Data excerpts

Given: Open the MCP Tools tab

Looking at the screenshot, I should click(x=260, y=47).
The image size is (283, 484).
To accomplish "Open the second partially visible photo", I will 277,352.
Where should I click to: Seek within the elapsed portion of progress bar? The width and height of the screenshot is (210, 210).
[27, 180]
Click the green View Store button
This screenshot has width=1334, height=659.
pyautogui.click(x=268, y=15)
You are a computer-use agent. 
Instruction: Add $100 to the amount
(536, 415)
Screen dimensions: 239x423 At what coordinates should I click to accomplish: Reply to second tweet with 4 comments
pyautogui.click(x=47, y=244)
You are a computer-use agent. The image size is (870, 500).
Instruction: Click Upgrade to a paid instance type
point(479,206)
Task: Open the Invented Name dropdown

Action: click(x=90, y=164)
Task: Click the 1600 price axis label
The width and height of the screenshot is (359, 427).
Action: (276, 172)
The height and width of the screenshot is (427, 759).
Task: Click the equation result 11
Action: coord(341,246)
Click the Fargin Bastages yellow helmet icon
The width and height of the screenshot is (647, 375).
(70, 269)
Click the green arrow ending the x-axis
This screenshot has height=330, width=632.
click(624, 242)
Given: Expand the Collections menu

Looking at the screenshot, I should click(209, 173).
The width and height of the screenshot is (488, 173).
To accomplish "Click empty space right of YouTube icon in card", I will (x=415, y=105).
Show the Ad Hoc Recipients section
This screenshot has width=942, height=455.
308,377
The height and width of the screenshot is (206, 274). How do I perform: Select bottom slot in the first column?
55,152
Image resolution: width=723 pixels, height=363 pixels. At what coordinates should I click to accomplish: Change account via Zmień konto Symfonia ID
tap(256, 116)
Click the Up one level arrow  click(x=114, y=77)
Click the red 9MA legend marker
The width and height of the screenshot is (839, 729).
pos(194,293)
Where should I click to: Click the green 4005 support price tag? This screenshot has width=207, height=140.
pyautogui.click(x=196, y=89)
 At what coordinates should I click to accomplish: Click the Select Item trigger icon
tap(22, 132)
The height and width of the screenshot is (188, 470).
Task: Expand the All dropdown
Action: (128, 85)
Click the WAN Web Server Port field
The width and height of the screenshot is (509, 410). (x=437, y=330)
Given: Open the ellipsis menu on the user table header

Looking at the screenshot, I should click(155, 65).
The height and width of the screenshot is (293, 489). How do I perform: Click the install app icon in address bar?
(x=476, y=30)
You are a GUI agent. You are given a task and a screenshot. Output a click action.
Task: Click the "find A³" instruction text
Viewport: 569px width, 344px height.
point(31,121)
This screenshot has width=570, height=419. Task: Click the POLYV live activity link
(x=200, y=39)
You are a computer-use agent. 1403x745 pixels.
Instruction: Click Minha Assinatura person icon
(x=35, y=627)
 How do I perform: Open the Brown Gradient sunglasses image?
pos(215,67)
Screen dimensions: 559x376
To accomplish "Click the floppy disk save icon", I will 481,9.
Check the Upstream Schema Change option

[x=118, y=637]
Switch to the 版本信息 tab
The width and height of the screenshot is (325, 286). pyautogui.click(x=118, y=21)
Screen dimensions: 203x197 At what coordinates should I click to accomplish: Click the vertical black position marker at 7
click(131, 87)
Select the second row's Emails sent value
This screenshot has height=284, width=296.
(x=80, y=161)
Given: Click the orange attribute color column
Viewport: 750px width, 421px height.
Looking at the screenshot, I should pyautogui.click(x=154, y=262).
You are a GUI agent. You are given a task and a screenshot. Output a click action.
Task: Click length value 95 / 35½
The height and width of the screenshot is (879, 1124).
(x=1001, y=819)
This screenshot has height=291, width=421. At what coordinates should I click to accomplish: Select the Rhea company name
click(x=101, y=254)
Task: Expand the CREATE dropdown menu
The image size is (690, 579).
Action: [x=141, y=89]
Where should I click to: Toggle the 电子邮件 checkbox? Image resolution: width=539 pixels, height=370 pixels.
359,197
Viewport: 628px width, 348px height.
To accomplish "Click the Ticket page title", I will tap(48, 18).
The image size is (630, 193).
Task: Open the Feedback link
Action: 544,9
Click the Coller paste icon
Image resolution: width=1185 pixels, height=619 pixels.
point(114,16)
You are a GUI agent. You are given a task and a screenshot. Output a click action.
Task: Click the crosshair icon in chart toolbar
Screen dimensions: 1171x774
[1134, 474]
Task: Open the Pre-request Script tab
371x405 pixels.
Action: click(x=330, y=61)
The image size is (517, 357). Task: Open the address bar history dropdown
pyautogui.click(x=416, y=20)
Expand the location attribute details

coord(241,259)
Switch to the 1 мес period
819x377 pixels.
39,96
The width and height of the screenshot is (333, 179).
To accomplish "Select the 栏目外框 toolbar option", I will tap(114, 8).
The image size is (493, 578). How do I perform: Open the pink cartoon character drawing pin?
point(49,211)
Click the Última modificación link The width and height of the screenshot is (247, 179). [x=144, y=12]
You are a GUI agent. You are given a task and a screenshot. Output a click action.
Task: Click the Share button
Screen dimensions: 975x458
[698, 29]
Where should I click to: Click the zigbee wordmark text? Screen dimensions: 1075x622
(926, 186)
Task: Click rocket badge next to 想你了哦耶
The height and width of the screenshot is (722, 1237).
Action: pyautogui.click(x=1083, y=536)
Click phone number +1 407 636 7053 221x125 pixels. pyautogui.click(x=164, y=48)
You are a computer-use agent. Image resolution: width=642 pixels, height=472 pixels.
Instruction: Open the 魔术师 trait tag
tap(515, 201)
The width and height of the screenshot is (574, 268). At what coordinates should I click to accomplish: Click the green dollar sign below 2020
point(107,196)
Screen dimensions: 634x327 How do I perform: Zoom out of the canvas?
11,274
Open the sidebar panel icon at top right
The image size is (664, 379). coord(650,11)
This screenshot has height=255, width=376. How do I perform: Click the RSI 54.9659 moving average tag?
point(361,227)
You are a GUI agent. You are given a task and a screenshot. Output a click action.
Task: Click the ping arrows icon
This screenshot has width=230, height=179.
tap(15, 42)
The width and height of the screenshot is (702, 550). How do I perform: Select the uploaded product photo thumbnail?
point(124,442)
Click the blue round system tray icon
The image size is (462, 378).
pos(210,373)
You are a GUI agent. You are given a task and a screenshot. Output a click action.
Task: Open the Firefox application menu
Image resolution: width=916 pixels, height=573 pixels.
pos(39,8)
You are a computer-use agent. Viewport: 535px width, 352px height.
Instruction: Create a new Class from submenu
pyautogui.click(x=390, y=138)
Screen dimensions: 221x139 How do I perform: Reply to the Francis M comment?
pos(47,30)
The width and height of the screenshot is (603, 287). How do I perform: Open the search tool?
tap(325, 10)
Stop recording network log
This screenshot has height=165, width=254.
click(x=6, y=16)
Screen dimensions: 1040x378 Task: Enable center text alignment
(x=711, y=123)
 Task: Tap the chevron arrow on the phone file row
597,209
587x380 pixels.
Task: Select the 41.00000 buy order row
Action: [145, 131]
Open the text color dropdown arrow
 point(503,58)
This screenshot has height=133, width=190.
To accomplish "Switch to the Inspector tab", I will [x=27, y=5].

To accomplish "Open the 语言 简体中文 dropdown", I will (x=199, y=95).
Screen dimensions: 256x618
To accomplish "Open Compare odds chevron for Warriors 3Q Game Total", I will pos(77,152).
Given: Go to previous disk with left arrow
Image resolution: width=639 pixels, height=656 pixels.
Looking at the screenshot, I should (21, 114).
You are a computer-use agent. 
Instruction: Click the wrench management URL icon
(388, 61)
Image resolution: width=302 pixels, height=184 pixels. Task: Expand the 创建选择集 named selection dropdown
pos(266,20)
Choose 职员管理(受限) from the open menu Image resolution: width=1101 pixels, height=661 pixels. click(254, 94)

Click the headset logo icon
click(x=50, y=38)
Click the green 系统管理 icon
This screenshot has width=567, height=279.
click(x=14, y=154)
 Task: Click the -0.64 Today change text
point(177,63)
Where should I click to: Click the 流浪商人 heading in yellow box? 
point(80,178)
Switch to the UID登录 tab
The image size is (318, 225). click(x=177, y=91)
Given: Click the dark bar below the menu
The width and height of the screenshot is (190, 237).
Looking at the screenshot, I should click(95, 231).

→ WHAT THIS TASK INVOLVES
Set down only the lines running from the line with "Given: Go to previous disk with left arrow" to the end of the entries above, both included, exactly as they stand.

→ RESULT OF THIS TASK
Given: Go to previous disk with left arrow
Image resolution: width=639 pixels, height=656 pixels.
Looking at the screenshot, I should (21, 114).
You are a computer-use agent. 
Instruction: Click the wrench management URL icon
(388, 61)
Image resolution: width=302 pixels, height=184 pixels. Task: Expand the 创建选择集 named selection dropdown
pos(266,20)
Choose 职员管理(受限) from the open menu Image resolution: width=1101 pixels, height=661 pixels. click(254, 94)

Click the headset logo icon
click(x=50, y=38)
Click the green 系统管理 icon
This screenshot has width=567, height=279.
click(x=14, y=154)
 Task: Click the -0.64 Today change text
point(177,63)
Where should I click to: Click the 流浪商人 heading in yellow box? 
point(80,178)
Switch to the UID登录 tab
The image size is (318, 225). click(x=177, y=91)
Given: Click the dark bar below the menu
The width and height of the screenshot is (190, 237).
Looking at the screenshot, I should click(95, 231).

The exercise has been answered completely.